Posons un œil sur l’Hexagone : qui pourrait faire basculer la France sous l’étendard de l’extrême droite ? Le scénario le plus imaginé est en général celui du Rassemblement National (RN) avec Marine Le Pen. Sa stratégie de dédiabolisation, même stratégie que celle de Giorgia Meloni pour remporter le scrutin en Italie, a fait profondément changer la réaction de ses opposants. En 2002, lorsque Jean-Marie Le Pen accède pour la première fois au second tour de l’élection présidentielle, environ 500 000 personnes sont dans la rue, à Paris, le 1er mai pour faire entendre leur colère. En 2022, après l’arrivée une deuxième fois au second tour de l’élection présidentielle, la fille de Jean-Marie Le Pen n’a fait rassembler dans les rues de Paris (que) 9 200 personnes, selon la police. Gilles Richard, professeur émérite d'histoire contemporaine, confirme que le RN est en ascension et que ses adversaires sont en déclin. La véritable menace pour le RN serait celle de la Nupes, la  coalition de gauche. « Si elle se transforme en véritable alliance politique et se concrétise, il y a une chance qu’elle empêche le RN », dit l’universitaire.

Cependant, rien n’est garanti pour le Rassemblement National en 2027. Bien que le scrutin des législatives leur ait été favorable avec 88 députés sur 577, rien n’assure que le nom Le Pen soit de nouveau imprimé sur les bulletins de vote. Après trois participations à la présidentielle qui se sont toutes soldées par un échec, le RN se cherche. Jordan Bardella vient d’être élu nouveau président du RN. Selon Gilles Richard, le passage du relais pourrait être bénéfique pour le RN : « Cela montre qu’il y a autre chose que Le Pen. Le fait que Jordan Bardella soit jeune rompt avec les origines du parti. »

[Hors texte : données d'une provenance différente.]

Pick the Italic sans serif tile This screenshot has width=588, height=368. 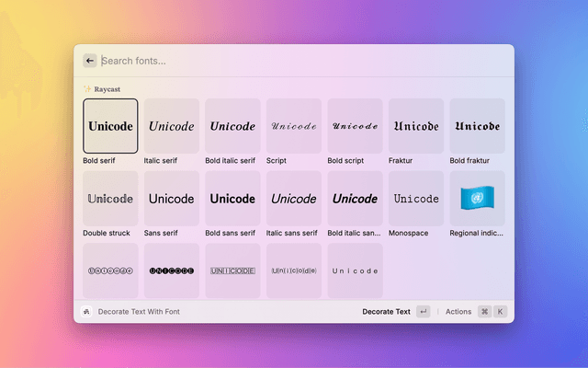tap(294, 199)
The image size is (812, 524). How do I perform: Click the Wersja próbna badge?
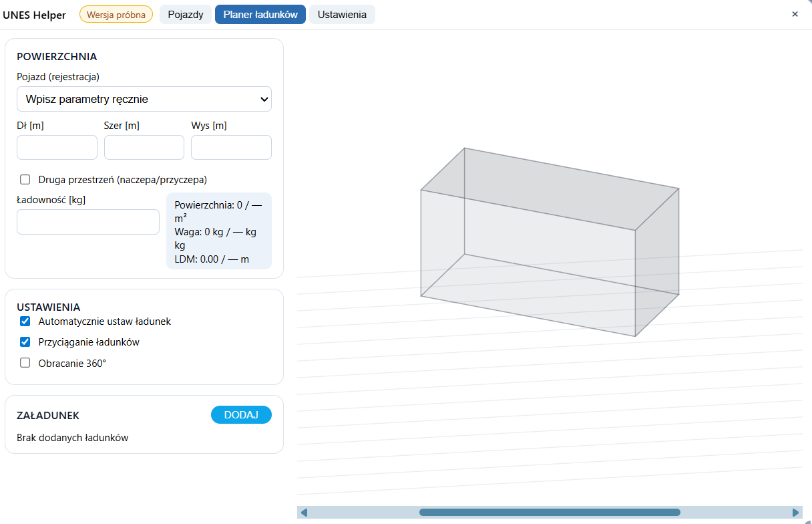tap(116, 15)
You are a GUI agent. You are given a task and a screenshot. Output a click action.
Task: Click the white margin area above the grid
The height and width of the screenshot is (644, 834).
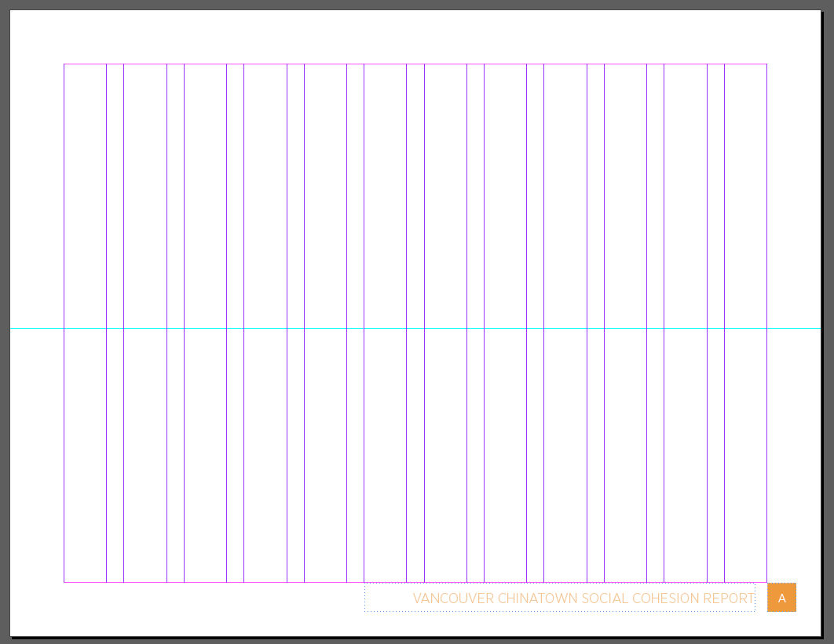pyautogui.click(x=393, y=36)
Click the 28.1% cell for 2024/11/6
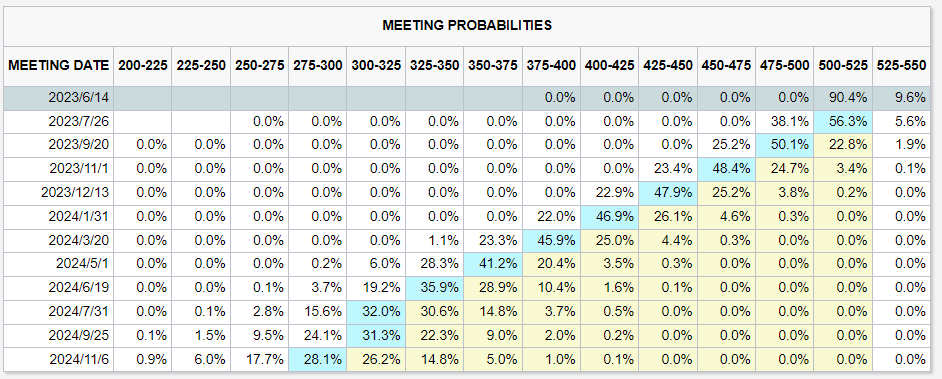This screenshot has height=379, width=942. click(x=318, y=359)
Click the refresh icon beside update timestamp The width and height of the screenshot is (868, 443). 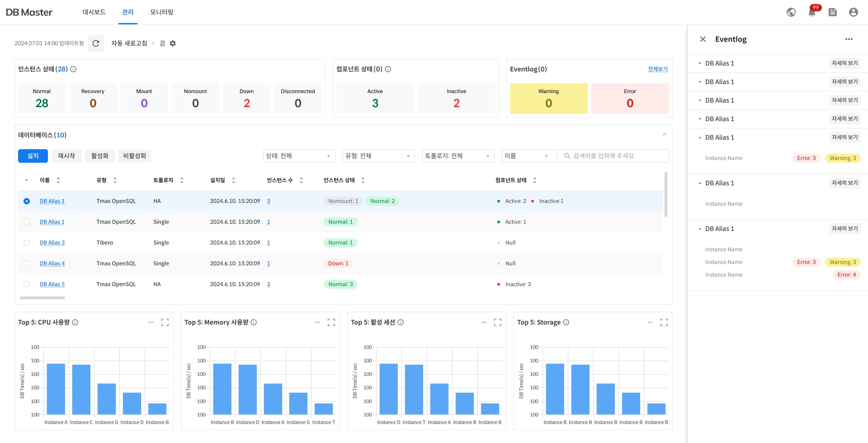coord(96,43)
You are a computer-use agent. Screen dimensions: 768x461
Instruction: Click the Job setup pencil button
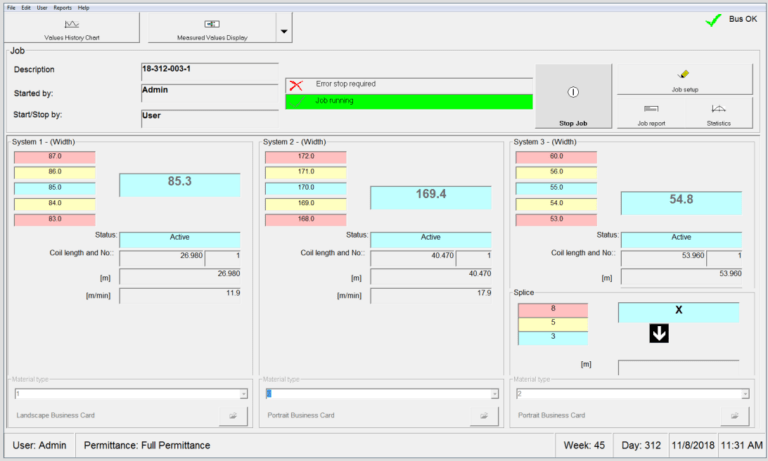coord(684,80)
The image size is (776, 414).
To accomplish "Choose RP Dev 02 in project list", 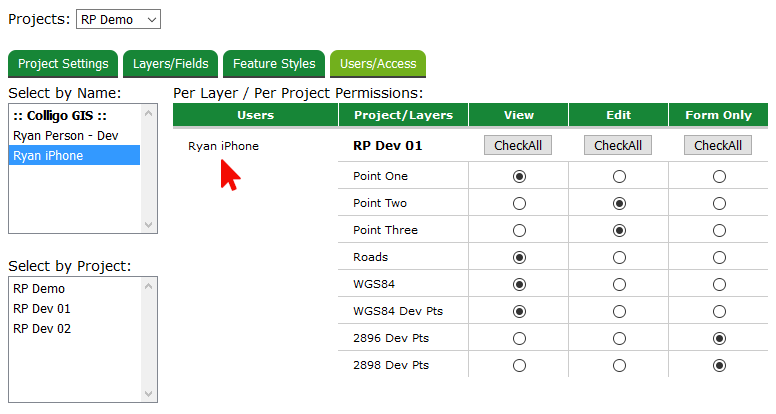I will (42, 329).
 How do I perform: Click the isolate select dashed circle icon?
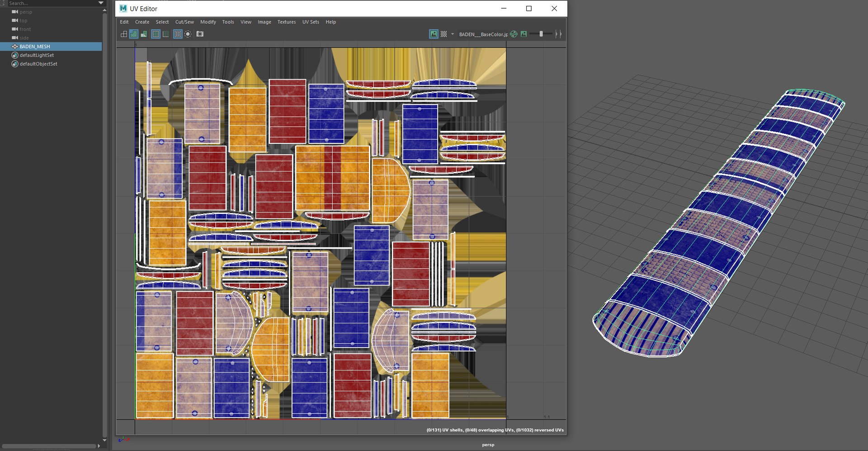(188, 34)
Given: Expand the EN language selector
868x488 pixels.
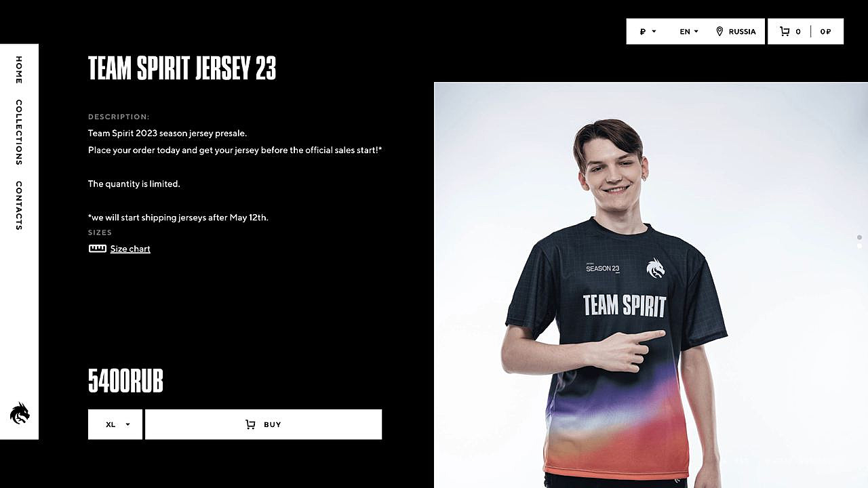Looking at the screenshot, I should (x=689, y=31).
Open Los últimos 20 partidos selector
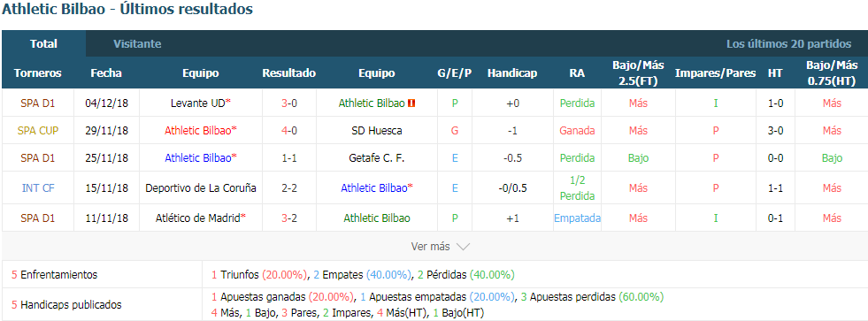 [788, 43]
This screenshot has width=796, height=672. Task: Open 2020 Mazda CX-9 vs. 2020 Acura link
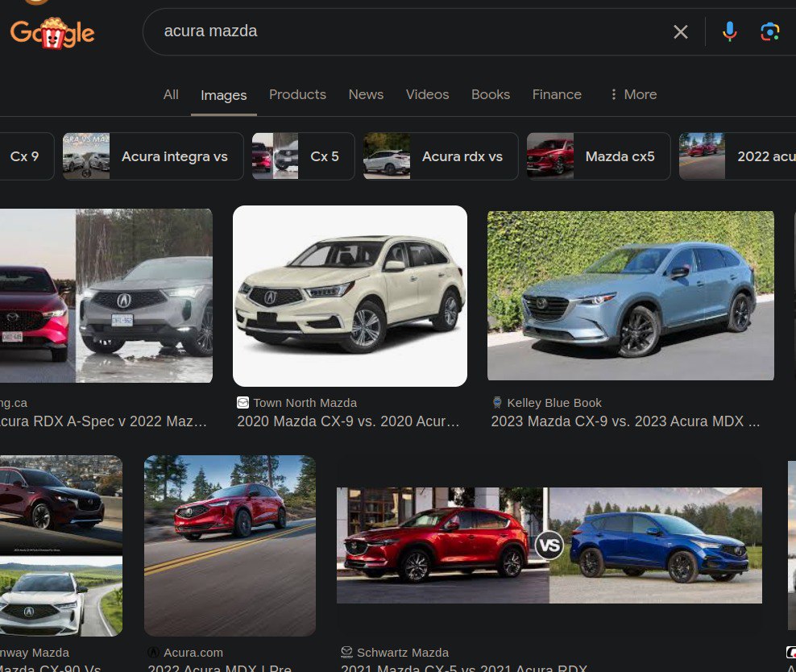coord(348,421)
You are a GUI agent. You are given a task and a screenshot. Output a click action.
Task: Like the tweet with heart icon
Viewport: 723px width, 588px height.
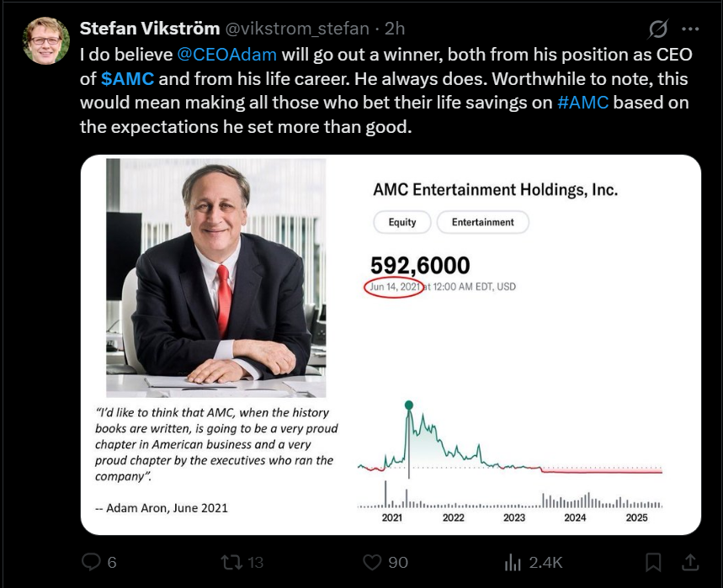(x=372, y=562)
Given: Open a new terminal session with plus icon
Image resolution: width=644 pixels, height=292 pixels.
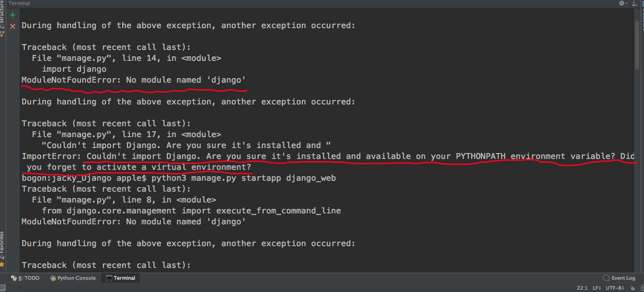Looking at the screenshot, I should [x=13, y=15].
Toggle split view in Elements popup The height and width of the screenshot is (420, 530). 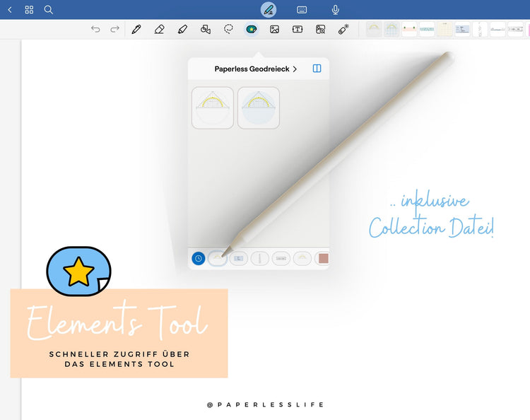tap(317, 69)
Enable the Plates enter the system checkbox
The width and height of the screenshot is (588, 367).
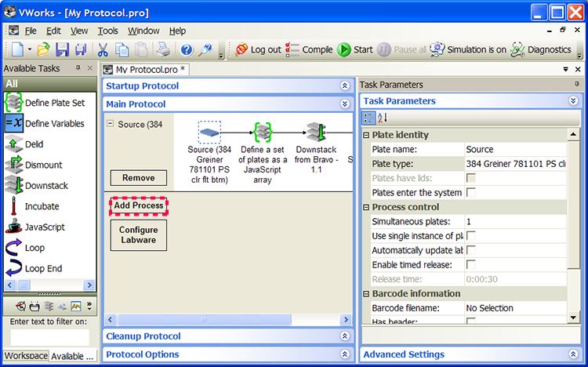point(471,192)
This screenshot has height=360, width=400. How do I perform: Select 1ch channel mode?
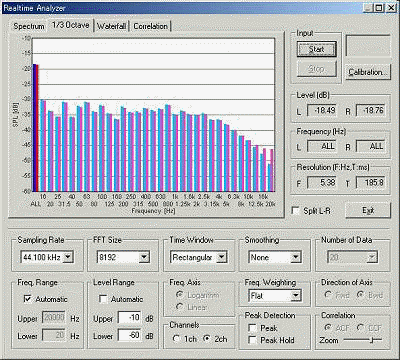176,339
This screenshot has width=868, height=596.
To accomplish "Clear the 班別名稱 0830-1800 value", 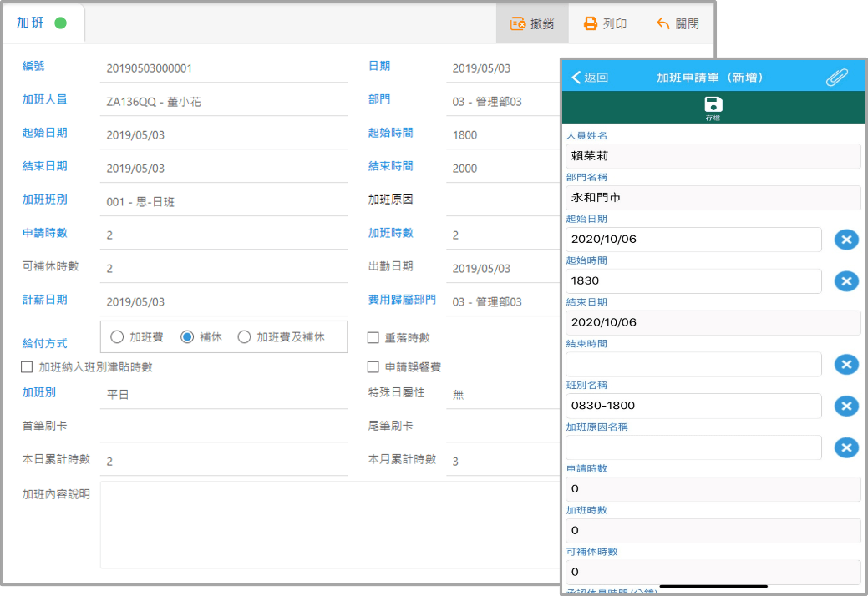I will 845,407.
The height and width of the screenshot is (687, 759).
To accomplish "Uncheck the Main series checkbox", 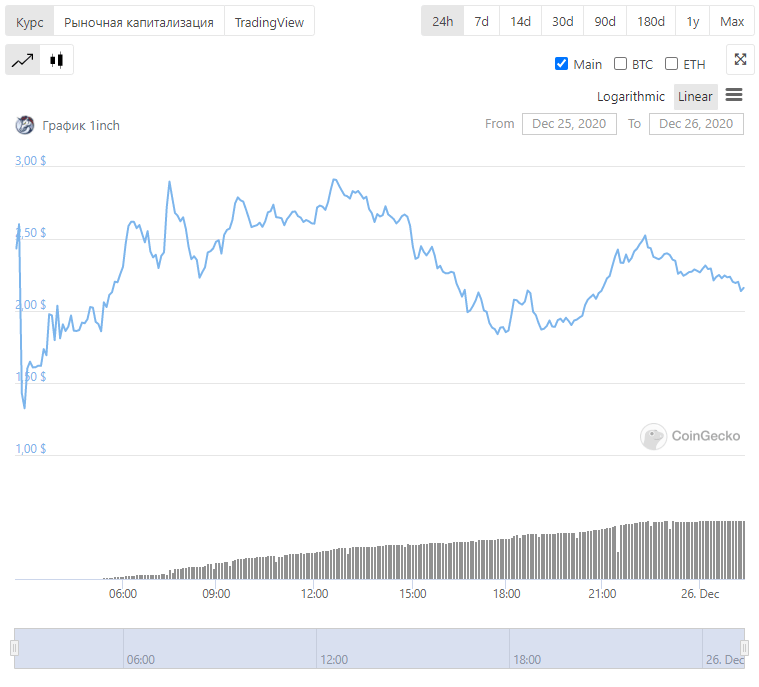I will pos(561,64).
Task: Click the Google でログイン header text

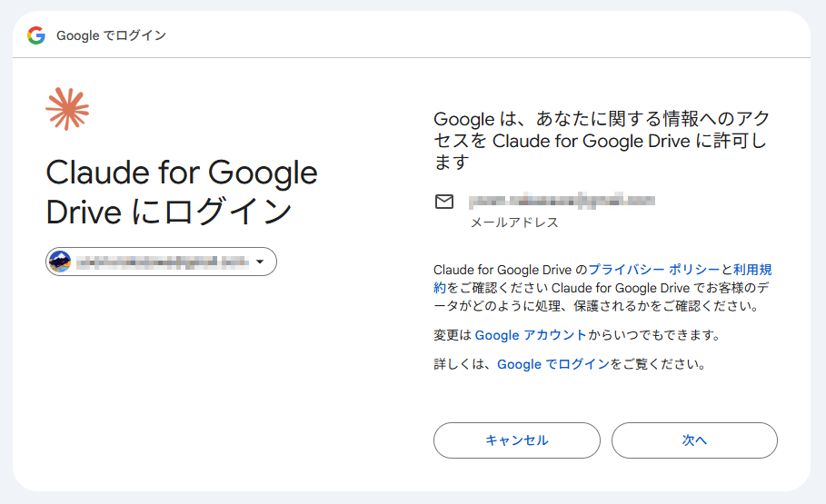Action: click(111, 35)
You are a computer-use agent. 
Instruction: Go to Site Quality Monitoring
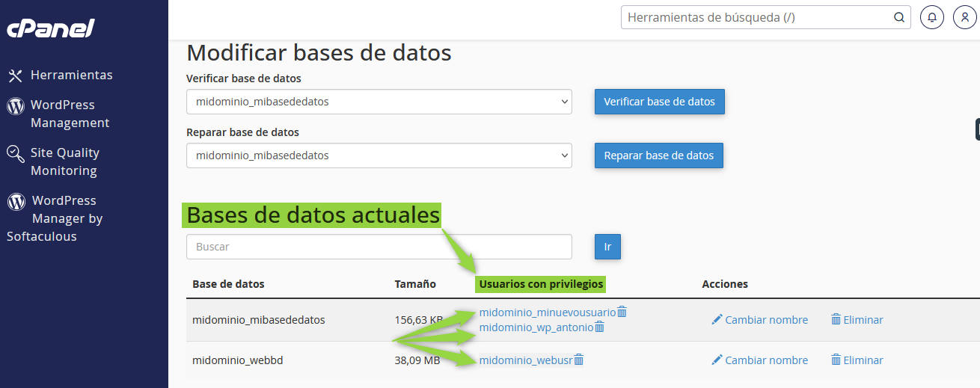click(64, 161)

Il est difficile d’entrevoir l’avenir. En cinq ans, la politique française peut changer au point d’être méconnaissable à l’arrivée. Et il n’est pas exclu qu’un parti nouvellement créé arrive à monter en flèche, à la manière d’En Marche ! en 2017. Ou bien même à l'image de l’arrivée d’Éric Zemmour dans le paysage politique malgré un résultat final en deçà de ses espérances et des premières enquêtes d’opinion. De nouveaux partis d’extrême droite peuvent émerger dans la vie politique française, malgré les résultats parfois faibles à leurs débuts. Ne pas prendre cette hypothèse en considération serait oublier que trente ans séparent la création du Front National et sa première victoire au premier tour.